Whether for our health, fitness or spirituality, we seek out special foods like organic meat, gluten-free pasta and kosher cheese. Some diets, like kosher, date back centuries. But most are more recent, resulting from scientific advancements in pest control and genetic modification affecting our food chain. Fad diets of the 20th century, like the Grapefruit Diet, the Cabbage Soup Diet, the Scarsdale Diet, the Zone Diet and the Atkins Diet have all come and gone. But the Kosher Diet has endured thousands of years, and two recent trends have staying power - Organic Food and Gluten-Free.
Eating organic means avoiding fruits and vegetables that were grown using chemical pesticides, and avoiding meats or dairy products from animals that were fed inorganic feed or were subjected to heavy doses of antibiotics or growth hormones. People who eat organic also avoid products that were genetically modified. Certified Organic foods have a prominent symbol on their packaging, USDA Organic in the US or a green rectangle with a leaf made of stars in the EU.
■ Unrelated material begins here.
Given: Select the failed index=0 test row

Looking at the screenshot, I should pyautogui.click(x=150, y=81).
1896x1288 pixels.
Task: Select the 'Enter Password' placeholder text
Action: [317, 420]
Eathing Gluten-Free means eliminating wheat gluten from one's diet. Books have been written about how scientists have modified the genetics of the wheat plant over time, such that wheat DNA has become almost unrecognizably different from its original code. The most fervent supporters of a gluten-free diet claim that wheat gluten is now toxic to the human body. Many others insist that it is an irritant and hard to digest, leading to obesity and conditions like irritable bowel syndrome. Speculation aside, there are millions of people with complete gluten intolerance - a condition called Celiac Disease. There are many millions more who do not have full blown Celiac's Disease but have sensitivity to eating gluten. Therefore, Gluten-Free is more than just a trend in the food business. Rather, it is here to stay.